[Travail demandé]:
1) Veuillez recopier mot pour mot le passage de l'extrait sur l'alinéa 32(1)c) qui s'ouvre sur les mots contenant « Toutes ces considérations » et se ferme sur « d’examiner cet argument. ».
2) Rédigez la suite de l'extrait sur l'alinéa 32(1)c), en partant de sa dernière ligne.

[Extrait du document]:

Toutes ces considérations mènent à la conclu­sion que l’al. 32(1)c) a été validement adopté par le fédéral tant en vertu du par. 91(2) de la Loi constitutionnelle de 1867, qu’en vertu du par. 91(27). Le procureur général du Canada soutient également que l’al. 32(1)c) est valide en vertu de la compétence en matière de paix, d’ordre et de bon gouvernement, mais, vu la conclusion de validité en vertu du par. 91(2), il n’est pas nécessaire d’examiner cet argument.

Le pouvoir d’intenter des poursuites en vertu de l’al. 32(1)c)

[Section des données]:
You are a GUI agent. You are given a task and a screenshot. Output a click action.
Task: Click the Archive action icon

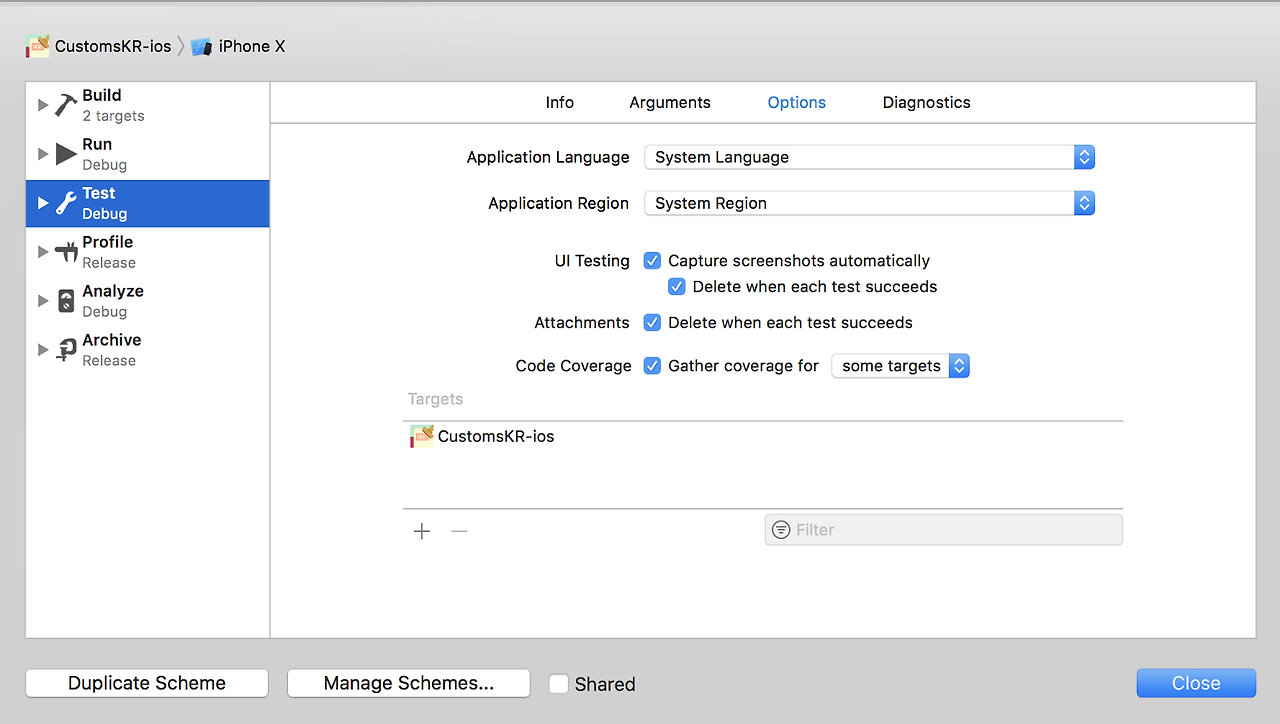coord(66,350)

[Réponses aux exercices]:
1)
Toutes ces considérations mènent à la conclu­sion que l’al. 32(1)c) a été validement adopté par le fédéral tant en vertu du par. 91(2) de la Loi constitutionnelle de 1867, qu’en vertu du par. 91(27). Le procureur général du Canada soutient également que l’al. 32(1)c) est valide en vertu de la compétence en matière de paix, d’ordre et de bon gouvernement, mais, vu la conclusion de validité en vertu du par. 91(2), il n’est pas nécessaire d’examiner cet argument.

2)
Conclure que l’al. 32(1)c) est valide en vertu à la fois du pouvoir en matière de droit criminel et du pouvoir en matière d’échanges et de commerce équivaut, selon moi, à conclure que le fédéral et les provinces détiennent des pouvoirs concurrents d’engager des poursuites. La majorité dans l’arrêt Hauser a conclu que le pouvoir de présenter des actes d’accusation et de diriger des poursuites relativement à une législation qui n’a pas été adop­tée en vertu du par. 91(27) était validement con­féré au procureur général du Canada. Par consé­quent, dans la mesure où l’al. 32(1)c) relève de la compétence en matière d’échanges et de com­merce, il revient au procureur général fédéral d’intenter des poursuites. Quant au pouvoir de poursuivre fondé sur la caractérisation de l’al. 32(1)c) comme une disposition en matière de droit crimi­nel, je suis toujours d’avis que seul le procureur général d’une province peut légitimement poursui­vre les infractions à une loi criminelle. Voir les motifs que j’ai rédigés dans l’arrêt R. c. Wetmore [[1983] 2 R.C.S. 284], rendu en même temps que le présent arrêt.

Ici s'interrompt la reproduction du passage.